Was Clemens Tönnies bei einer Veranstaltung am Donnerstag in Paderborn in Bezug auf den afrikanischen Kontinent und seine Bevölkerung gesagt hat, sollte mittlerweile allgemein bekannt sein. Aus diesem Grund würde ich an dieser Stelle gerne darauf verzichten, dies noch einmal niederzuschreiben. Für alle diejenigen, die nicht wissen, was Tönnies sagte, hier seine Worte, die er im Nachhinein als "töricht" bezeichnet hat: "Statt die Abgaben zu erhöhen solle man lieber jährlich 20 Kraftwerke in Afrika finanzieren. Dann würden die Afrikaner aufhören, Bäume zu fällen, und sie hören auf, wenn's dunkel ist, Kinder zu produzieren."
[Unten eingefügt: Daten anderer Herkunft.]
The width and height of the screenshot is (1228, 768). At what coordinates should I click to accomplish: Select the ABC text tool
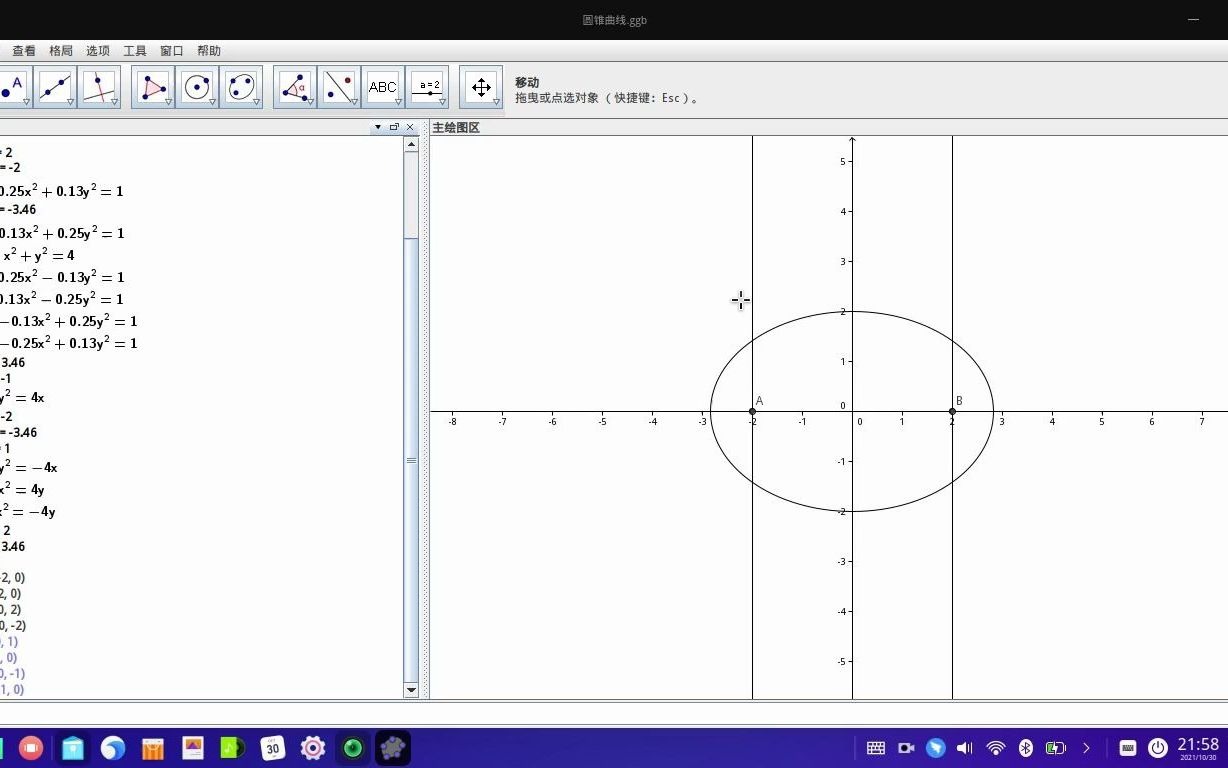tap(383, 86)
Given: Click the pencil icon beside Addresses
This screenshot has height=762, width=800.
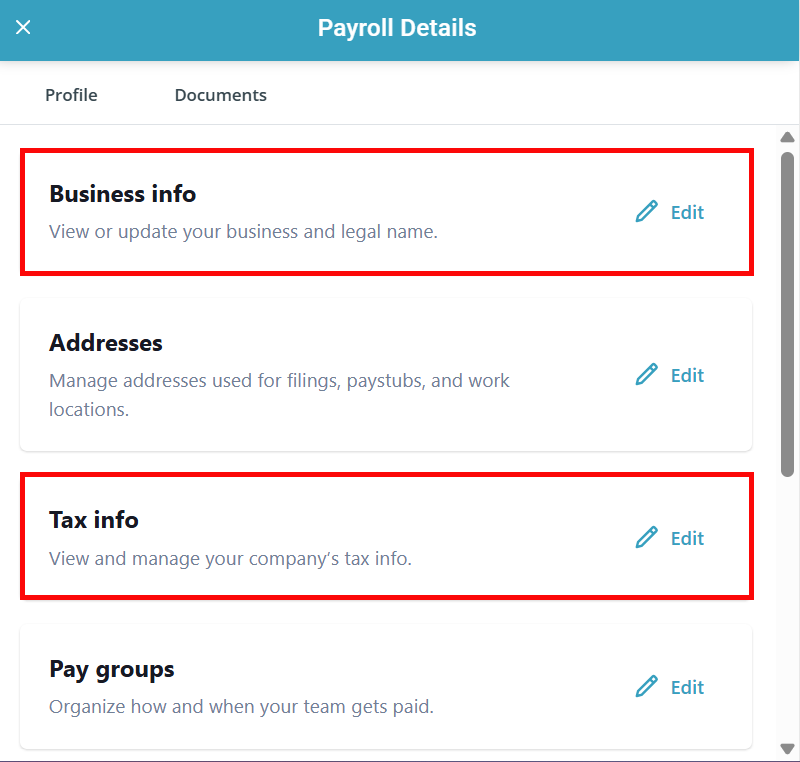Looking at the screenshot, I should 647,374.
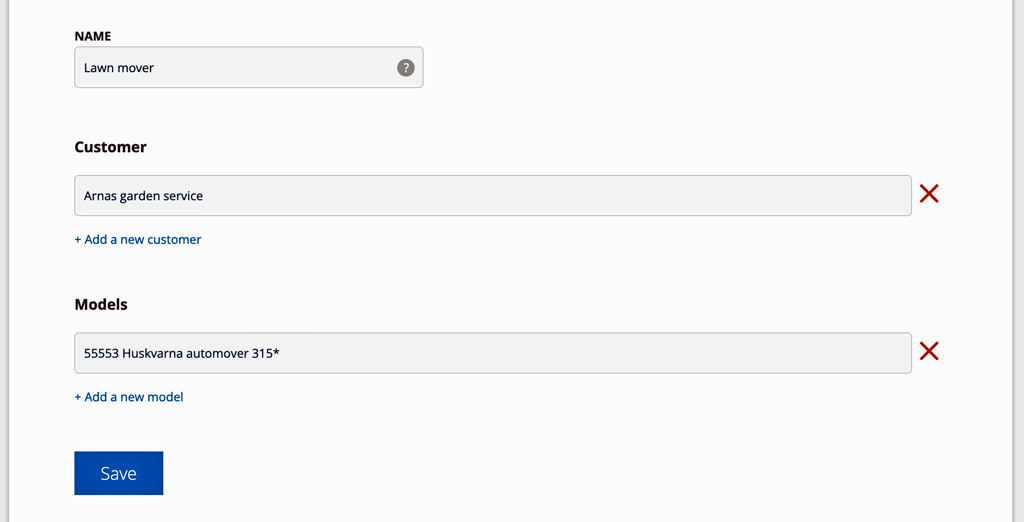Click the Models section heading
The width and height of the screenshot is (1024, 522).
point(101,304)
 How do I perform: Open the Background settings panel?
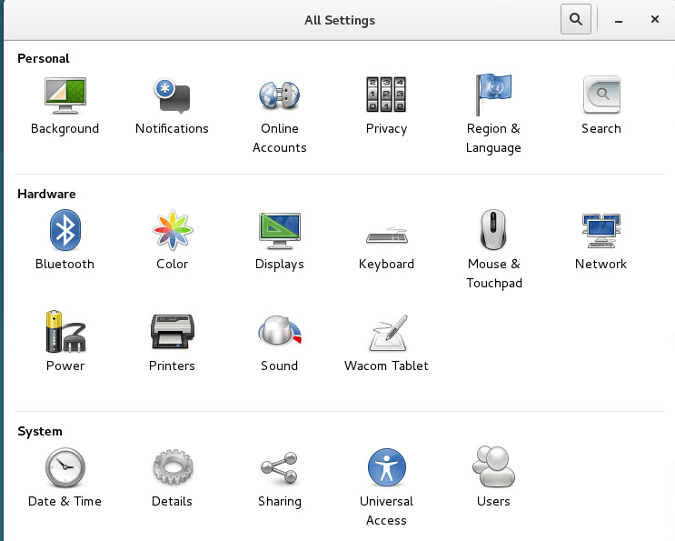coord(65,96)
Wie gesagt: Ich hätte auf dieses Zitat nur zu gerne verzichtet. Nicht verzichtet werden kann allerdings auf die Feststellung, dass der Aufsichtsratschef sich hier nicht im Eifer des Gefechts eine verbale Entgleisung gegen eine Person, einen Verein oder wen auch immer geleistet hat, sondern einen Offenbarungseid. Einen, der tief verwurzelte rassistische Ansichten offen und unmissverständlich zu Tage gefördert hat. Denn Tönnies' unglaubliche Worte fielen nicht am Stammtisch, was sie auch nicht relativieren würde, sondern bei einer Rede. Ergo waren sie vollkommen bewusst gewählt, daran besteht kein Zweifel. Bewusst war dem 63-Jährigen dabei offenbar nur eines nicht: die Tragweite.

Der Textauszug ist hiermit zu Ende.